Exercise aim: Every line in the listing that holds "will" counts once; state the total and nothing more.
------ Data for processing ------
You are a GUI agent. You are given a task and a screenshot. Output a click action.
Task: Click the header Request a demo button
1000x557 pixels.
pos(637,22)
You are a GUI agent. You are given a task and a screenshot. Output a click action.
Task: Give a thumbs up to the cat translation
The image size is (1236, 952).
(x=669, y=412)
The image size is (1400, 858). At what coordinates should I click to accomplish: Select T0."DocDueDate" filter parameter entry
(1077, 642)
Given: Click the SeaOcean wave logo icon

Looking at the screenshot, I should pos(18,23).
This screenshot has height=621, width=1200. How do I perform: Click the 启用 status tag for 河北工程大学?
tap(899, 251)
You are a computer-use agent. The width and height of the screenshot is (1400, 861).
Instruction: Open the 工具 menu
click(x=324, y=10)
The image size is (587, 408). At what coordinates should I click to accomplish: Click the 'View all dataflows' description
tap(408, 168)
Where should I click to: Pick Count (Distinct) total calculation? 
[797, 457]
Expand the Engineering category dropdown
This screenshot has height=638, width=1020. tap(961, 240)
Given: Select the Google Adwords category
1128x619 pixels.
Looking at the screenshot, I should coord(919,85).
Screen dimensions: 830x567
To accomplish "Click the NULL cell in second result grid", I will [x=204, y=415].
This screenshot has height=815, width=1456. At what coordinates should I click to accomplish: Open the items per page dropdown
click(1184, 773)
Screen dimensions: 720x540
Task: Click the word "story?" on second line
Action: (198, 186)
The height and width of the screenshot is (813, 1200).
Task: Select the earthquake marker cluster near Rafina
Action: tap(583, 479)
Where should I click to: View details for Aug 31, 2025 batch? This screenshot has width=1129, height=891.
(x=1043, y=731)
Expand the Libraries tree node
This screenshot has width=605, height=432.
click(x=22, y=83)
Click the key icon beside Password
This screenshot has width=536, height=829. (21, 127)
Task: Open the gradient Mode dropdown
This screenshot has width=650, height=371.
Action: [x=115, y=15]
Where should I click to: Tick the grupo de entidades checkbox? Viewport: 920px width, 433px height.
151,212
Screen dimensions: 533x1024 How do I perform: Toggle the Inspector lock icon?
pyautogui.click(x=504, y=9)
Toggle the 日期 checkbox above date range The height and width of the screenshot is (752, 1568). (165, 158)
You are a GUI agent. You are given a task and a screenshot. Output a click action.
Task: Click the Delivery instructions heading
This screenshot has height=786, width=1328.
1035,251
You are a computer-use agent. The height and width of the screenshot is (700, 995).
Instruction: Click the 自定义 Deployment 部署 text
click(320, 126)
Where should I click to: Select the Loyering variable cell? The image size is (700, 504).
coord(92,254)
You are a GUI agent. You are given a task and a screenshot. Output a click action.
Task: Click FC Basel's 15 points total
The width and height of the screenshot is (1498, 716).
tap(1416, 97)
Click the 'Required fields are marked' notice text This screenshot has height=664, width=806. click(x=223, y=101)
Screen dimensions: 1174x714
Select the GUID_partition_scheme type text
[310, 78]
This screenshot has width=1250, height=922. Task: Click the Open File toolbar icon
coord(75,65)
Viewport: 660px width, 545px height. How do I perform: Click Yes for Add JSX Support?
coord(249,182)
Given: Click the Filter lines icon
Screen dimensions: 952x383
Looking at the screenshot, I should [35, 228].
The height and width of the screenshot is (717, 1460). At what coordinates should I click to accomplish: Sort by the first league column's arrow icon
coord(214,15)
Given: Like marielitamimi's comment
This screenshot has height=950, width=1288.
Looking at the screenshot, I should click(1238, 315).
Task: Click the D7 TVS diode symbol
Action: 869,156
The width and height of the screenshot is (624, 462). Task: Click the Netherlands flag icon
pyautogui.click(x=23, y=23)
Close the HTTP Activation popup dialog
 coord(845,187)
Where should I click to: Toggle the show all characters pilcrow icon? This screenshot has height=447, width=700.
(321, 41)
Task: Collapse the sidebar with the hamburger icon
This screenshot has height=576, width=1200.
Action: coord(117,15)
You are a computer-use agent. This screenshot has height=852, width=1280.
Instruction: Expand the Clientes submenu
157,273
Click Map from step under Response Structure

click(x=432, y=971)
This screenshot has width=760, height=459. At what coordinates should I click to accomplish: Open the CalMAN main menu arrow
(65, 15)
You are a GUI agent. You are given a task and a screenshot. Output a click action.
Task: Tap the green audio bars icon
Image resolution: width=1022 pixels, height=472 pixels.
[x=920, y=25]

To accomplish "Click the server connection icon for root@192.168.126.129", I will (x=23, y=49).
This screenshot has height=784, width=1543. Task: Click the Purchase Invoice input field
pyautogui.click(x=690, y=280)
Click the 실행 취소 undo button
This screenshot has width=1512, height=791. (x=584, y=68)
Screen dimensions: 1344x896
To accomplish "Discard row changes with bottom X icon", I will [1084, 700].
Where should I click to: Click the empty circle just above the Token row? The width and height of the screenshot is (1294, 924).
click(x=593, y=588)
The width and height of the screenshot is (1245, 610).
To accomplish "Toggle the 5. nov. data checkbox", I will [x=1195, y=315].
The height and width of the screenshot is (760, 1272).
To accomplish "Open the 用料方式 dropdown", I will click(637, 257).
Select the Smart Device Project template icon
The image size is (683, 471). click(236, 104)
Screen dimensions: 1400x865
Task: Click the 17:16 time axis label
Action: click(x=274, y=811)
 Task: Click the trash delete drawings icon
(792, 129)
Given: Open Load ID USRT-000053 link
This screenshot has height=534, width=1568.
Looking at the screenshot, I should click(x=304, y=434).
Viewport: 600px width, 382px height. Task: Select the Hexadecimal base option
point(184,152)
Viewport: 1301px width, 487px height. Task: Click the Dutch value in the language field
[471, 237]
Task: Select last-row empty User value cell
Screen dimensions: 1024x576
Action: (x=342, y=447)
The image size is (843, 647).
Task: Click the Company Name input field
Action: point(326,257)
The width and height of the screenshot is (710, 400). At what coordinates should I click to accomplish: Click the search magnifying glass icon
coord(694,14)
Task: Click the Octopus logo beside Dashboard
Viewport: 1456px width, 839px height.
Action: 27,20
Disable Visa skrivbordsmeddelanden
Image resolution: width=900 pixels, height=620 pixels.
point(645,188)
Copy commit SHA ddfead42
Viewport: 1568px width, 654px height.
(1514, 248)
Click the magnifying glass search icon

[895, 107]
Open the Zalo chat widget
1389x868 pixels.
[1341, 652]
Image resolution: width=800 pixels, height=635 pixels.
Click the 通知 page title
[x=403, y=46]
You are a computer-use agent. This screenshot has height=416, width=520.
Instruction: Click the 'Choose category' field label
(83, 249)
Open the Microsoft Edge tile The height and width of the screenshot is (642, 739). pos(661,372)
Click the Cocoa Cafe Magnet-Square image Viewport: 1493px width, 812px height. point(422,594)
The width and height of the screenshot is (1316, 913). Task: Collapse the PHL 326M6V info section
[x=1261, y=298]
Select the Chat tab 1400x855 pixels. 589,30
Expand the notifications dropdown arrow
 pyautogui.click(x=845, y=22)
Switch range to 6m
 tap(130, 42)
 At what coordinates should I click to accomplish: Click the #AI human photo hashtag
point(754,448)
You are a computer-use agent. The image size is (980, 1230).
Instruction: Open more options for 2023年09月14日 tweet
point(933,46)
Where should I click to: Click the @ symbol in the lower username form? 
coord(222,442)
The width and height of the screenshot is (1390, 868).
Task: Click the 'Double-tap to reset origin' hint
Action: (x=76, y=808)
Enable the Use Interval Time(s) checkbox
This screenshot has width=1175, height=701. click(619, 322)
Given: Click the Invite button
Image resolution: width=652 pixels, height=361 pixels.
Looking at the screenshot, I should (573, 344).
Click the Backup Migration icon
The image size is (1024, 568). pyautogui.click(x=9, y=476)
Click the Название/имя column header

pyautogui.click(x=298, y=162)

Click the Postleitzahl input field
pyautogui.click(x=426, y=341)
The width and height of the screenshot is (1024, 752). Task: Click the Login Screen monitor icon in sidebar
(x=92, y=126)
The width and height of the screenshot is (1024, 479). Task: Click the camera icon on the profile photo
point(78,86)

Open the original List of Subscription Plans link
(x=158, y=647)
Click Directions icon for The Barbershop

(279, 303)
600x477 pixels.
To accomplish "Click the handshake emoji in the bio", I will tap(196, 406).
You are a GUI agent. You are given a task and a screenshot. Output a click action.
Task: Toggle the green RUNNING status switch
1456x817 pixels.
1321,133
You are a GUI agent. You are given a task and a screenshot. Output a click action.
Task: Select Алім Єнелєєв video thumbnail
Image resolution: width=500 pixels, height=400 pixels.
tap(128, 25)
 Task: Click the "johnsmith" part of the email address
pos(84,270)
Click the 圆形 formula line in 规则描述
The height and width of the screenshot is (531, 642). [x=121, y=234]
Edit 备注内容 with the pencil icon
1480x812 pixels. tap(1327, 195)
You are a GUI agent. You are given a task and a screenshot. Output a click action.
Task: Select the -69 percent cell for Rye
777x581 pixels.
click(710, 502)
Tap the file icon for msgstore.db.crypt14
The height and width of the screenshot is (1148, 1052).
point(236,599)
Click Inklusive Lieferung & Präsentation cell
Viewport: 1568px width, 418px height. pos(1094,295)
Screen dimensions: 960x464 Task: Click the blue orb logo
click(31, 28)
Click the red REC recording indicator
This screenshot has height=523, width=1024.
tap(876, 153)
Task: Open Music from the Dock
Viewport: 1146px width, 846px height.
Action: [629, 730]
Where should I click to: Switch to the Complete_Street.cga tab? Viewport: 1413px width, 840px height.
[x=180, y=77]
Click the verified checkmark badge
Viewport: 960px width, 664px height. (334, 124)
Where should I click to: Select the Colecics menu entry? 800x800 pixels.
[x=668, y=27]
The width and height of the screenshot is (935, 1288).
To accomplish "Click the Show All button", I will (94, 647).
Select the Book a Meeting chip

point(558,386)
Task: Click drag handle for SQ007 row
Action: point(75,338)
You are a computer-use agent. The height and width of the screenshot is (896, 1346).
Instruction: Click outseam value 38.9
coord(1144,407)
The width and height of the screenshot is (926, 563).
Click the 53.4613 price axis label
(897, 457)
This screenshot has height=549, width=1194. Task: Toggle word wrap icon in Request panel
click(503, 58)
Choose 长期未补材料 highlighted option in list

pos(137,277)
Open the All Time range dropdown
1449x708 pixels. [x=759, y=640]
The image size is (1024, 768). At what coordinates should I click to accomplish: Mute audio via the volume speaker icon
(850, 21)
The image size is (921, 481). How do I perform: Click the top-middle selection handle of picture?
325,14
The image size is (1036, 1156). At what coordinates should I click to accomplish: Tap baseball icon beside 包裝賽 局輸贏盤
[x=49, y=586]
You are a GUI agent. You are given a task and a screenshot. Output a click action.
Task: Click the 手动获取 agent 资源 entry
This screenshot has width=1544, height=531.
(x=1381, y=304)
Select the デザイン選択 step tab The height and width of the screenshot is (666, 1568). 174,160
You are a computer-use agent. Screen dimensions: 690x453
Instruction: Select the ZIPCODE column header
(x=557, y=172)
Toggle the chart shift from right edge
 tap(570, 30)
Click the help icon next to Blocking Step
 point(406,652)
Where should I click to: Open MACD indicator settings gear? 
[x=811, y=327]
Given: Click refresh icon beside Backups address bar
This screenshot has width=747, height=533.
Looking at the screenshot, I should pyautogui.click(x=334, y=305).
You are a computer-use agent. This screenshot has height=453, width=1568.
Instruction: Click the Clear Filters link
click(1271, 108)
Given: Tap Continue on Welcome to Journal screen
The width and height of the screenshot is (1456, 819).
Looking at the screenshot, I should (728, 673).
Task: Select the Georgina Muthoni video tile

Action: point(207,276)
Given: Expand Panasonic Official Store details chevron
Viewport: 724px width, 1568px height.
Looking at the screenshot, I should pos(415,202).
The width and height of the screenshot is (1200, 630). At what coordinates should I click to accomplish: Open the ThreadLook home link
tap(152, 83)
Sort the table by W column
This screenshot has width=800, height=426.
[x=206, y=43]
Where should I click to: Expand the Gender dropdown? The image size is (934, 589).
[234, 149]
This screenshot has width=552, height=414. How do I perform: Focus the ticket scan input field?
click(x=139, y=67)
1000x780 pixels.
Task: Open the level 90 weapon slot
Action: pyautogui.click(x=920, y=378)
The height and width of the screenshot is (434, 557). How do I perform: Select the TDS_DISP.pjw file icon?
------
Reply: 7